## Supplied passage
COMMENTARY

New Measurements Such As the Coronary Calcium Score Can Determine Risk for Heart Attack

William H. Bestermann, Jr., MD

Disclosures

December 10, 2007

Many patients at very high risk for coronary events are not identified by history, physical examination, laboratory results, nuclear stress testing, or even cardiac catheterization with angiography. Myocardial infarction and sudden cardiac death occur when a vulnerable plaque in a coronary artery ruptures and the inflamed lipid content contacts blood and leads to thrombosis. Only 14% of heart attacks are caused by a fixed blockage of 70% or greater. In 70% of myocardial infarction patients, the coronary artery blockage is of less than 50% and the heart attack itself is the first symptom.[1] A woman may have a totally normal cardiac catheterization and still have a 20% 6-year risk of myocardial infarction, sudden death, stroke, or congestive heart failure.[2]

Since the fundamental risk is the extent of unstable plaque,[3] the ideal way to identify high-risk patients would be a technology that allows us to identify these lesions. Atherosclerotic plaques are dynamic deposits in the arterial wall that go through progressive and predictable stages. Plaque instability and rupture are followed by calcification, perhaps nature's way of providing stability to an unstable plaque. The coronary calcium score determined by CT imaging can provide an estimate of total coronary plaque burden. Pathology studies have shown that the extent of coronary calcium within plaques is related to healed plaque ruptures.[4]

We cannot identify the vulnerable plaque, but we can quantify the history of ruptured plaques -- which indicates the risk for future plaque rupture and thrombotic obstruction. Therefore, we can identify the "vulnerable patient."

Any patient with a coronary calcium score over 100 or greater than the 75th percentile should be considered to have a substantial risk of coronary events and should reduce their risk factors to secondary prevention targets.[5] The work-up for coronary disease should not be considered complete until a calcium score has been done, especially in women.

That's my opinion. I'm Dr. Bill Bestermann, Medical Director, Vascular Medicine Center, Holston Medical Group, Kingsport, Tennessee.

## What you should do
Reproduce everything from "We cannot identify" down to "especially in women." in the commentary on the coronary calcium score.

## Pixel coordinate grounding data
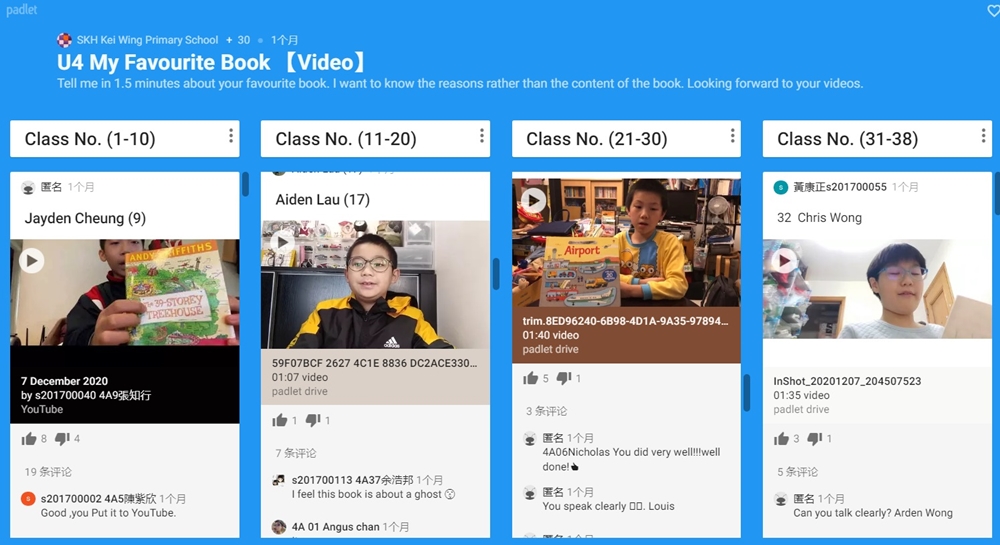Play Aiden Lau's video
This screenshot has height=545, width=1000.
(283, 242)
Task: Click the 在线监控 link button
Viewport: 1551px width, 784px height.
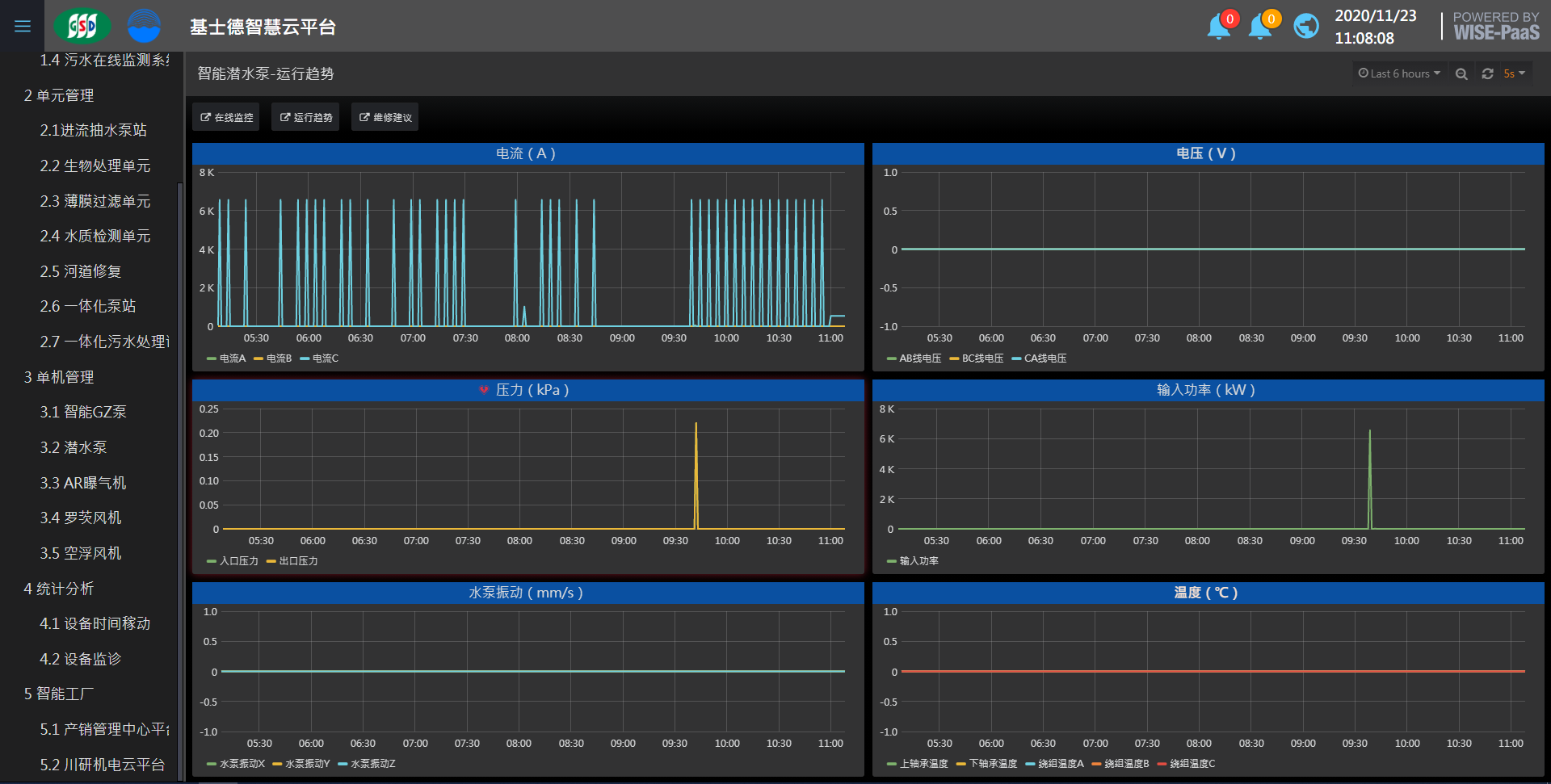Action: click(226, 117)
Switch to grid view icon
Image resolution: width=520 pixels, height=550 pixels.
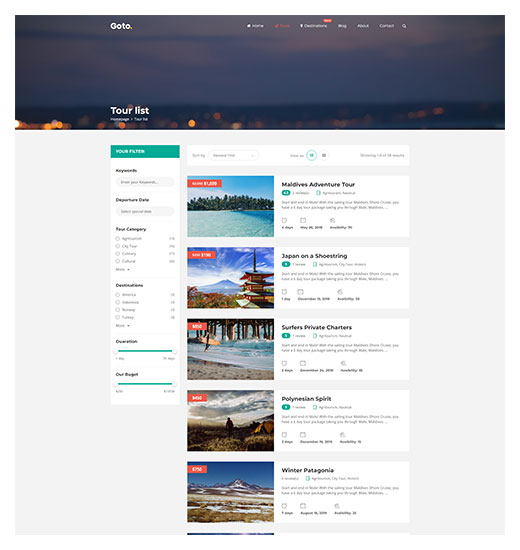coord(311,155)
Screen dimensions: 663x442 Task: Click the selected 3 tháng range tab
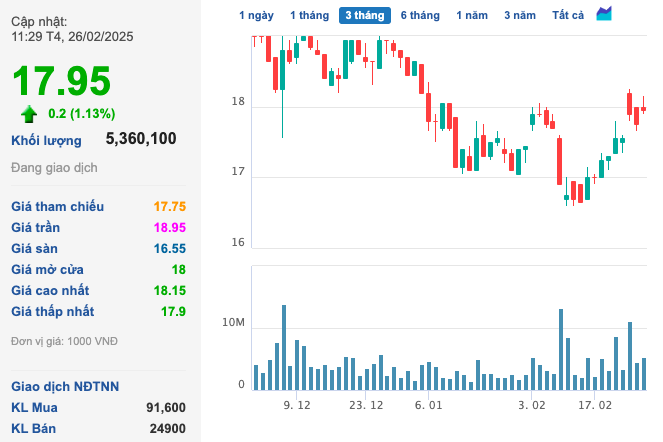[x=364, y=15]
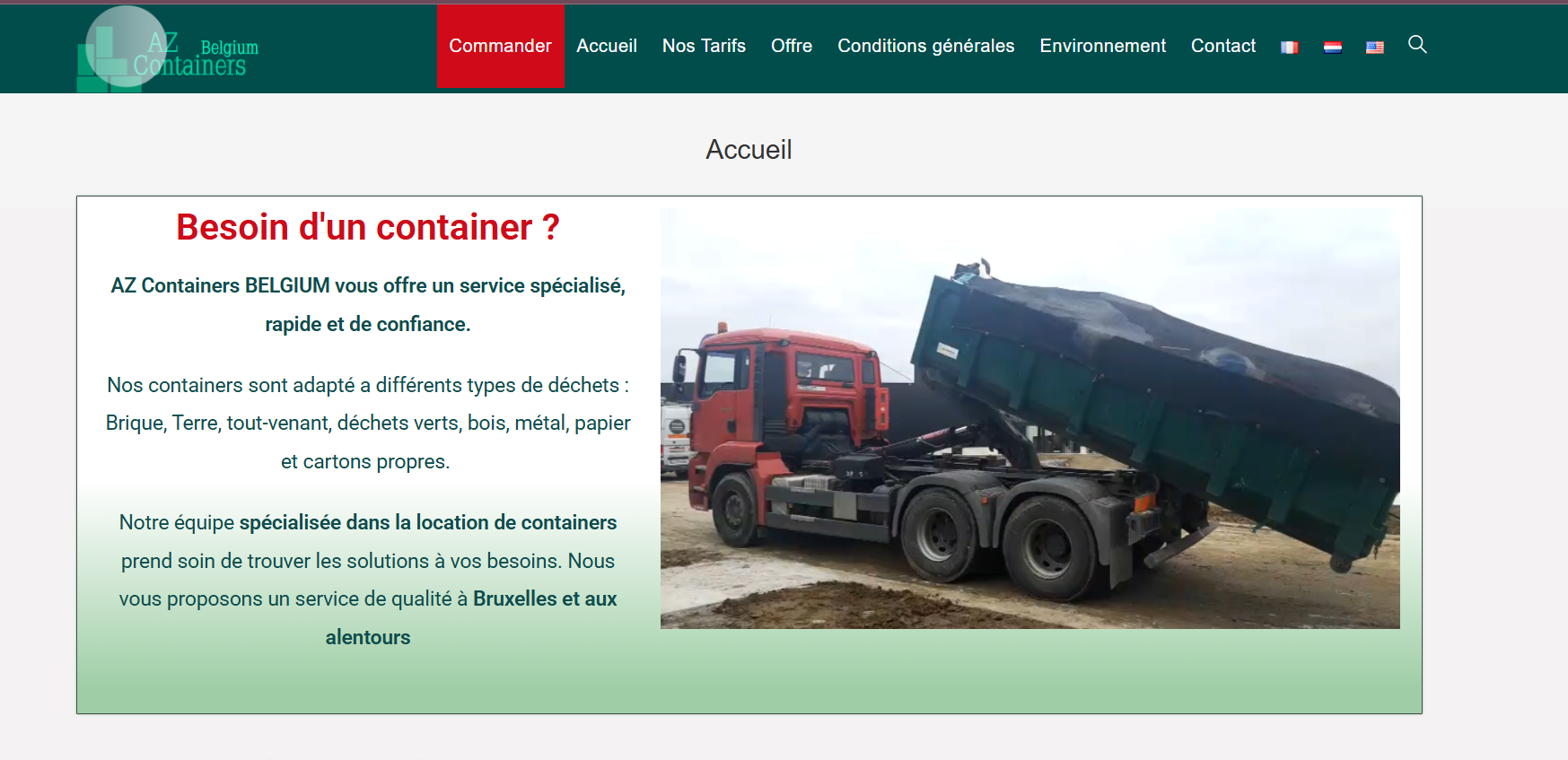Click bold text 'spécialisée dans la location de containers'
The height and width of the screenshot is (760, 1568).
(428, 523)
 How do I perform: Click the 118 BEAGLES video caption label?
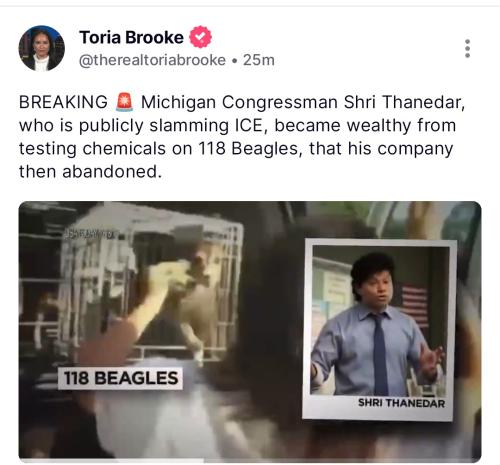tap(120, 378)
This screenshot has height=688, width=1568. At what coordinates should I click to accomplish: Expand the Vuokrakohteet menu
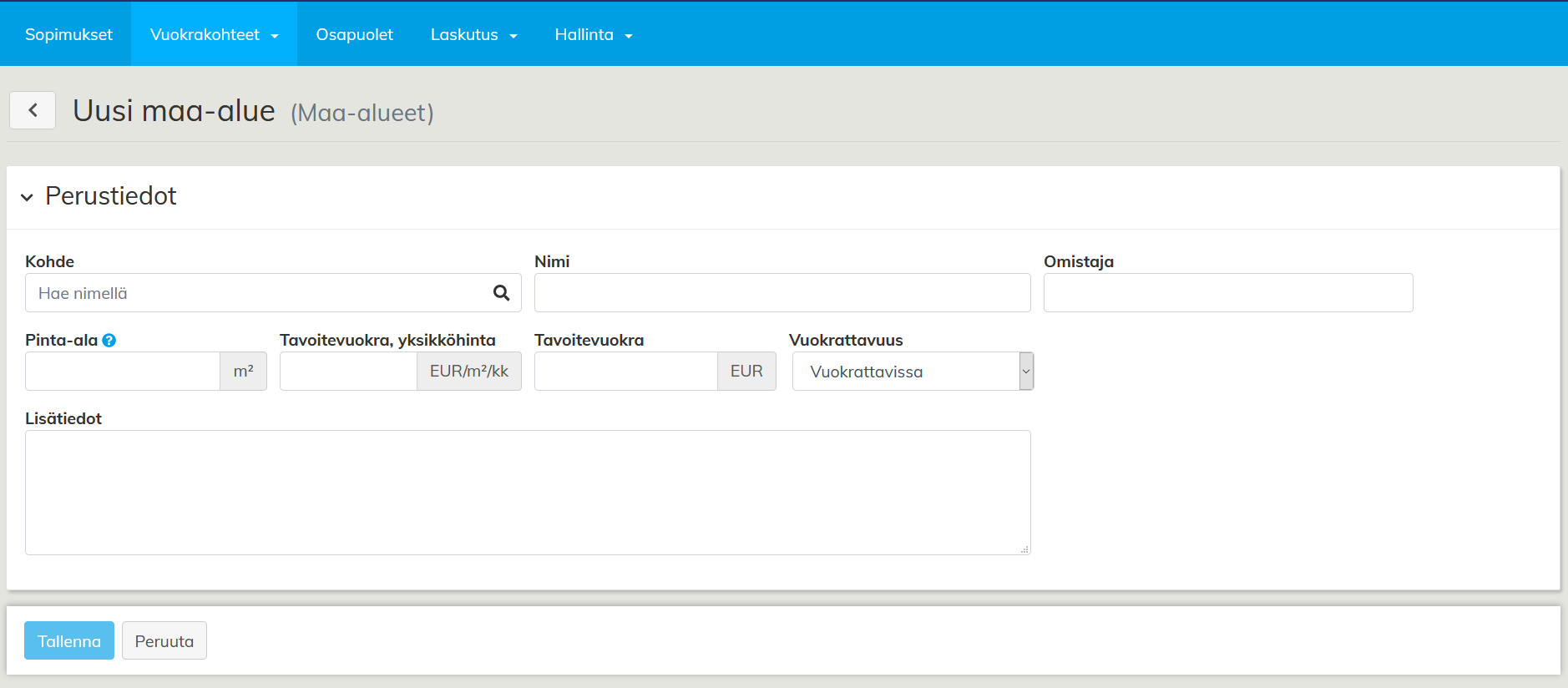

## Result of this task
We cannot identify the vulnerable plaque, but we can quantify the history of ruptured plaques -- which indicates the risk for future plaque rupture and thrombotic obstruction. Therefore, we can identify the "vulnerable patient."

Any patient with a coronary calcium score over 100 or greater than the 75th percentile should be considered to have a substantial risk of coronary events and should reduce their risk factors to secondary prevention targets.[5] The work-up for coronary disease should not be considered complete until a calcium score has been done, especially in women.